News+and+politics religion philosophy the cynic librarian: Israel and US Joined At the Hip

Friday, May 26, 2006

Israel and US Joined At the Hip

With Israeli Prime Minister Ehud Olmert's visit to the US, we find the US President professing undying support for Israel. PM Olmert gave a speech to a joint session of Congress, where members from both houses of Congress showed their intense support for Israel and its policies in the mideast. Of course, the press coverage parroted the official line--inside government and the mass media--that Israel is indeed our bosom buddy for life and death. ...

In a press conference featuring Bush and Olmert, Bush's opening remarks informed gathered reporters:

I told the prime minister what I've stated publicly before: Israel is a close friend and ally of the United States. And in the event of any attack on Israel, the United States will come to Israel's aid.
BUSH: The United States is strongly committed and I am strongly committed to the security of Israel as a vibrant Jewish state.
For many, these remarks are not surprising for it has become a tacit assumption in US politics and in the public sphere that Israel and US political interests are indeed the same.

Indeed, as Bush and Olmert met, the US House or representatives was passing a bill that disallowed the President from providing humanitarian aid to the Palestinians, who are suffering from economic sanctions imposed by the international community in solidarity with the Israeli policy of non-negotiation with the democratically-elected Hamas.

Jim Lobe reports that the congressional action was pushed in congress by AIPAC:
Even as Olmert met with President George W. Bush at the White House Tuesday, the House of Representatives voted by an overwhelming 361-37 margin to impose strict conditions on aid to Palestinians, as demanded by the American Israel Public Affairs Committee (AIPAC), Washington's most powerful pro-Israel lobby.
Questioning the assumption that US and Israeli policies are not coincident can get you in trouble. Scholars and politicians or anyone else for that matter will immediately be branded as an anti-semite. This has proven true in the latest controversey surrounding an article by respected scholars Mearshimer and Walt in a London newspaper.

According to noted historian Norman Finkelstein, questioining Israel's internal and external policies has not always been answered with accusations of this kind. This changed, says Finkelstein, after several Israeli historians published studies that cast the country's founding in a darker light. In a recent interview, Finkelstein says:
I think the answer is that in the past, if you take the 1960s. 1970s and early 80s, the scholarly record and the documentary record, it seemed to be supporting Israel's position. And so Israelis and their supporters didn't typically charge anti-Semitism. What they did was tell you to look at the record, look at the history and see that it supports their claims. Beginning in the late 1980s and 1990s the work of important Israeli historians as well as the documentary record of human rights organizations, Israel's record not as good as it once did. And it turned out that many of the things that people thought were the case when they came to Israel actually turned out not to be the case. Thus Israel's position both historically and in terms of its current human rights record as that position became more indefensible; it was then that the charges of anti-Semitism began to be hurled with reckless abandon.
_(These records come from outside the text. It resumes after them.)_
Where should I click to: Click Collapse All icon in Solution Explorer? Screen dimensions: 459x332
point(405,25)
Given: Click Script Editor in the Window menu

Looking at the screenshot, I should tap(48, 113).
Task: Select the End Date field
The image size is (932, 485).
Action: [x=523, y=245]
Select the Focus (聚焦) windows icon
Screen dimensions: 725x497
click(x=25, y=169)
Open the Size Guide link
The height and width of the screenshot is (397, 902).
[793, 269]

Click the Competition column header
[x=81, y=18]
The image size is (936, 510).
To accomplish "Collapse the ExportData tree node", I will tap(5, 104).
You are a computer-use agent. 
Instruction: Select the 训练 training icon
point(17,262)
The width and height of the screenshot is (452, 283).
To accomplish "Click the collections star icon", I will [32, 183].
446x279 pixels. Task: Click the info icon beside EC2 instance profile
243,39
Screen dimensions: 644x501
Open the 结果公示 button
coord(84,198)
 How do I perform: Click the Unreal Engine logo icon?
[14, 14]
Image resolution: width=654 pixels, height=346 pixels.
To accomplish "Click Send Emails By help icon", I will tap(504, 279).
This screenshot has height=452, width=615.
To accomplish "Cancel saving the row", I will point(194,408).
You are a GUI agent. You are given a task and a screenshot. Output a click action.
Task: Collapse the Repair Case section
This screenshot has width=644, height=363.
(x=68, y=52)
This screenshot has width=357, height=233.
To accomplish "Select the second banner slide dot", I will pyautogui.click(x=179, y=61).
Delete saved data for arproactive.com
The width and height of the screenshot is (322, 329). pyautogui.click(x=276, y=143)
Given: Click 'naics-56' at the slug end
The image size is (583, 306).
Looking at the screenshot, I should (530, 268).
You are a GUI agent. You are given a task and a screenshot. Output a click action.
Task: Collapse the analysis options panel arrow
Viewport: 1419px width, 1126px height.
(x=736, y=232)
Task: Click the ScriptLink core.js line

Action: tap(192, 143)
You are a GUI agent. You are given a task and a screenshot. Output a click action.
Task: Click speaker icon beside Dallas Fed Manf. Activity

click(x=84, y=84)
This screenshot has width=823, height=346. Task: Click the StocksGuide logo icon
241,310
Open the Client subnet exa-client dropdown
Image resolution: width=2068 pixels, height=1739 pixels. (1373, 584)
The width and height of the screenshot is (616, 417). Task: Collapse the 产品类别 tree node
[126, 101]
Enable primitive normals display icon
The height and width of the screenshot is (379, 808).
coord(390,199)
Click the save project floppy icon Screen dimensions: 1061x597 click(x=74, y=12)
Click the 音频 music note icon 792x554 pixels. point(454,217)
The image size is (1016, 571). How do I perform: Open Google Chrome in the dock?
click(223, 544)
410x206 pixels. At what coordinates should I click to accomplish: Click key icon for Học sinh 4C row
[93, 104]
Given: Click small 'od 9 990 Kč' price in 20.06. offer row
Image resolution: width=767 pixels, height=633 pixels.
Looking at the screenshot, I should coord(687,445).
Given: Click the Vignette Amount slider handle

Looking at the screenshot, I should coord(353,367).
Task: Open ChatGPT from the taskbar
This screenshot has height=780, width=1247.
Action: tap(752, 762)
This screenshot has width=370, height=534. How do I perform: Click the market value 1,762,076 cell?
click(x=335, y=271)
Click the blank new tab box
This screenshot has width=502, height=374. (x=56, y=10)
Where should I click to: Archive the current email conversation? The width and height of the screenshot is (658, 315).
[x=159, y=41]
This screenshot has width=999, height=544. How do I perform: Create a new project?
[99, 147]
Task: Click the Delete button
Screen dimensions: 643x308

Because there was no other way to respond to the charges that Israel has done and is doing. It's wrong.
As I noted, Finkelstein's comments follow the publication of an article by noted scholars, Mearsheimer and Walt. The article itself was rejected for publication in the US, even though it had been commissioned by a US magazine. It appears that once the brunt of the article bacame known, magazine editors balked at publishing it. As of now, there has been only speculation about why they did not publish the article.

Given the thesis of the article--that the Israel lobby is one of the top two most poweerful lobbies that holds sway in the US congress--the fact that a major media outlet refused to publish the article might serve to prove at least part of the article's thesis.

The history of how the media and the Israel lobby in particular reacted to these scholars' work is reported by NYT's Michael Massing. Massing provides some critical remarks on the Mearsheimer-Walt article and then describes in detail the inner workings of AIPAC, the main organization behind the Israel lobby.

Massing concludes his essay:
The nasty campaign waged against John Mearsheimer and Stephen Walt has itself provided an excellent example of the bullying tactics used by the lobby and its supporters. The wide attention their argument has received shows that, in this case, those efforts have not entirely succeeded. Despite its many flaws, their essay has performed a very useful service in forcing into the open a subject that has for too long remained taboo.

Update 6/26/06 According to AP:
The United States reached out to hostile Arabs three decades ago with an offer to work toward making Israel a "small friendly country" of no threat to its neighbors and with an assurance to Iraq that the U.S. had stopped backing Kurdish rebels in the north.

"We can't negotiate about the existence of Israel," then Secretary of State Henry Kissinger told his Iraqi counterpart in a rare high-level meeting, "but we can reduce its size to historical proportions."

A December 1975 memo detailing Kissinger's probing conversation with Foreign Affairs Minister Saadoun Hammadi eight years after Iraq severed diplomatic relations with Washington is included in some 28,000 pages of Kissinger-era foreign policy papers published in an online collection Friday.